Verifiers
Verifiers check that an AI agent's output is correct. Multiple verifiers can be combined -- all must pass for a sample to be marked as correct.
Compiles
Runs a user-provided build command in the eval's working directory. Passes if the command exits with code 0.
correctness:
compiles: "go build ./..."The value is any shell command:
# Rust
compiles: "cargo check"
# TypeScript
compiles: "npx tsc --noEmit"
# C
compiles: "gcc -o out main.c"Agent Exits OK
Checks that the agent process exited with code 0.
correctness:
agent_exits_ok: trueExpected Output
Checks that the agent's stdout contains all specified substrings.
correctness:
output:
contains:
- "Hello, World!"
- "success"All substrings must be present. Matching is case-sensitive.
Script
Runs a custom bash script. Passes if the script exits with code 0.
correctness:
script: "./verify.sh"The script runs in the eval's working directory and has access to any files the agent created.
State
Makes HTTP requests and checks response bodies. Useful for verifying that a web server or API is in the expected state after the agent runs.
correctness:
state:
- url: "http://localhost:3000/api/users"
method: GET
expect: "alice"
- url: "http://localhost:3000/api/health"
method: GET
expect: "ok"| Field | Required | Default | Description |
|---|---|---|---|
url | Yes | URL to request | |
method | No | GET | HTTP method |
expect | Yes | Substring expected in the response body |
Judge
Uses an LLM to evaluate the agent's output against specified criteria. Each criterion is evaluated independently.
correctness:
judge:
- "The code handles edge cases (empty input, negative numbers)"

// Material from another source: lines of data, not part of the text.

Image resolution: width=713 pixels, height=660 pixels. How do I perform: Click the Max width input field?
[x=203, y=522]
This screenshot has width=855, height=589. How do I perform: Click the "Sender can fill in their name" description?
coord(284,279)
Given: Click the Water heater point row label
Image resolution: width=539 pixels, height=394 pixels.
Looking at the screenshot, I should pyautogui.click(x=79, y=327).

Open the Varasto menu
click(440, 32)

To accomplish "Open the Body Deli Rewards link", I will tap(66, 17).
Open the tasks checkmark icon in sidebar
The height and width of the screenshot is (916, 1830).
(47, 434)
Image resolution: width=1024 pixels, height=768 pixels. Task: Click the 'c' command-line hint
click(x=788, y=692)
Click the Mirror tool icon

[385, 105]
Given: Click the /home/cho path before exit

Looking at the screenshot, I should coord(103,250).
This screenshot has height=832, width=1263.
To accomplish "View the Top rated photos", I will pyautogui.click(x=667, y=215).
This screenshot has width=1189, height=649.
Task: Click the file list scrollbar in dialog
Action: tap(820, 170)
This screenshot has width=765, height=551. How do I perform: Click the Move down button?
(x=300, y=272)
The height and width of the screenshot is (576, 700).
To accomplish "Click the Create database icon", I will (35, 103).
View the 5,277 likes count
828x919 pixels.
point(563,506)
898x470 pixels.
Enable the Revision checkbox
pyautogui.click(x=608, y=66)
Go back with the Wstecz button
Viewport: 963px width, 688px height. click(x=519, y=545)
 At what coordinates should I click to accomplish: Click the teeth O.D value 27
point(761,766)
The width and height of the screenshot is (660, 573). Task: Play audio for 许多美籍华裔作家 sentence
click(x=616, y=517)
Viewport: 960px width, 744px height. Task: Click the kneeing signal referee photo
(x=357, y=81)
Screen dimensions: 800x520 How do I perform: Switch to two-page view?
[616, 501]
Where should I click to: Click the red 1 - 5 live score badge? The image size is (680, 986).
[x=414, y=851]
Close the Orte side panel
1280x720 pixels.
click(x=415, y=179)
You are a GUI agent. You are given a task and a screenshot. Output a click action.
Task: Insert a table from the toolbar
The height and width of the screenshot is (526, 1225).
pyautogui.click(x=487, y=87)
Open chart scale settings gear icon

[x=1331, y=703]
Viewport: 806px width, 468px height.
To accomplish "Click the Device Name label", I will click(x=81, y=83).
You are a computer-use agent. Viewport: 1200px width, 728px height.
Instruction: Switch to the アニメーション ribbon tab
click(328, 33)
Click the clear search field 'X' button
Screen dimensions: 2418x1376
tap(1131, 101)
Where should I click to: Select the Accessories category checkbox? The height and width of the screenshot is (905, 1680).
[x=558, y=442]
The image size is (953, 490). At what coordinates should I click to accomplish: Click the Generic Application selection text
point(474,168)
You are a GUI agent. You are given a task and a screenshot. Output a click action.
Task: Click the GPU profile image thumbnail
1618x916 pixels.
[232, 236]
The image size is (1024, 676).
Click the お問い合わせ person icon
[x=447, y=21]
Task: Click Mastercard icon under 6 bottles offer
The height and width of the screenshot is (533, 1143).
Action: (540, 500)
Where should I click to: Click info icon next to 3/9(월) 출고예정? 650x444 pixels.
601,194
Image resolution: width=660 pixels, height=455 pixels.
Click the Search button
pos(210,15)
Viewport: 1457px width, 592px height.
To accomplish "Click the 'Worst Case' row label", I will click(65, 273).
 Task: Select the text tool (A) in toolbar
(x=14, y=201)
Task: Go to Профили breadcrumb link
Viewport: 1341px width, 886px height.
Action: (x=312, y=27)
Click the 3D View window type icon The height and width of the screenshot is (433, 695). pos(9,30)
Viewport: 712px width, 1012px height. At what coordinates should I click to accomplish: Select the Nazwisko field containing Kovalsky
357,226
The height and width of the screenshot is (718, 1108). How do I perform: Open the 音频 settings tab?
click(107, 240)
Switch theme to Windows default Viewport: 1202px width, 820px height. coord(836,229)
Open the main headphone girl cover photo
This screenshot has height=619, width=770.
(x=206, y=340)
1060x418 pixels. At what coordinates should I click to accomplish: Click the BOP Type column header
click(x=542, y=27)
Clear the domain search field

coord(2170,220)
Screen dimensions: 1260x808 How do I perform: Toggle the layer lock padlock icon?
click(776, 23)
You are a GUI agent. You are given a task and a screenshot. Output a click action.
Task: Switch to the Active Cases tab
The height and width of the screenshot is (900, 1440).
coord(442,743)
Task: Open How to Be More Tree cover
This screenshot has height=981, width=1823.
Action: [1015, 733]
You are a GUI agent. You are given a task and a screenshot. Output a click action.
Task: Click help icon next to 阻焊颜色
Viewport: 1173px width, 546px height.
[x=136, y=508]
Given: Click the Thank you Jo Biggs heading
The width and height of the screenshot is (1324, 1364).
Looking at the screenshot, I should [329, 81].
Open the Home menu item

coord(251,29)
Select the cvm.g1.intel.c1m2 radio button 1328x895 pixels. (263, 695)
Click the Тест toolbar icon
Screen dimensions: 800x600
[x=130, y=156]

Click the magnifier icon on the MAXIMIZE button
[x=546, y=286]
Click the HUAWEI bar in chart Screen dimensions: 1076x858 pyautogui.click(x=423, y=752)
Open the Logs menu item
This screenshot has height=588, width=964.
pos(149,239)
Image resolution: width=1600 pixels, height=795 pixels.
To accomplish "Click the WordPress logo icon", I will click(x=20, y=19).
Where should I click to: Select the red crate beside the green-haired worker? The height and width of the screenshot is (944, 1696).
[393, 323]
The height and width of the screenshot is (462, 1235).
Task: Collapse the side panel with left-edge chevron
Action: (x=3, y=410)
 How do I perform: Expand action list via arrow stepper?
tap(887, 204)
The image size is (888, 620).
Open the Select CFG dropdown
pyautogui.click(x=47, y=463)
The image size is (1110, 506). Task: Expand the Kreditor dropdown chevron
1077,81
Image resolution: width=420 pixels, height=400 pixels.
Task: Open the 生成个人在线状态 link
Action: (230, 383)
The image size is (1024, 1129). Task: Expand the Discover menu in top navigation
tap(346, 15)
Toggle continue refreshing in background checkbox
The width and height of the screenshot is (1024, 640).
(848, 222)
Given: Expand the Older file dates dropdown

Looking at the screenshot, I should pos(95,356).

- "The implementation uses idiomatic Go patterns"
- "Error messages are user-friendly"The judge receives the original prompt, the agent's output, and each criterion, then returns a pass/fail verdict.
By default the judge uses claude-haiku-4-5-20251001. Override it with model on the judge step:
verify:
- type: judge
criteria: ["The code handles edge cases"]
model: "claude-sonnet-4-6"defaults.judge_model applies to any judge step that doesn't set its own model (see Configuration).
Combining Verifiers
Verifiers are evaluated in order: compiles, agent_exits_ok, output, state, script, judge. Evaluation stops at the first failure.
correctness:
agent_exits_ok: true
output:
contains:
- "All tests passed"
script: "./check-coverage.sh"
judge:
- "Code is well-structured and readable"In this example, the agent must exit successfully, print "All tests passed", pass a coverage check script, and satisfy the LLM judge's quality criterion.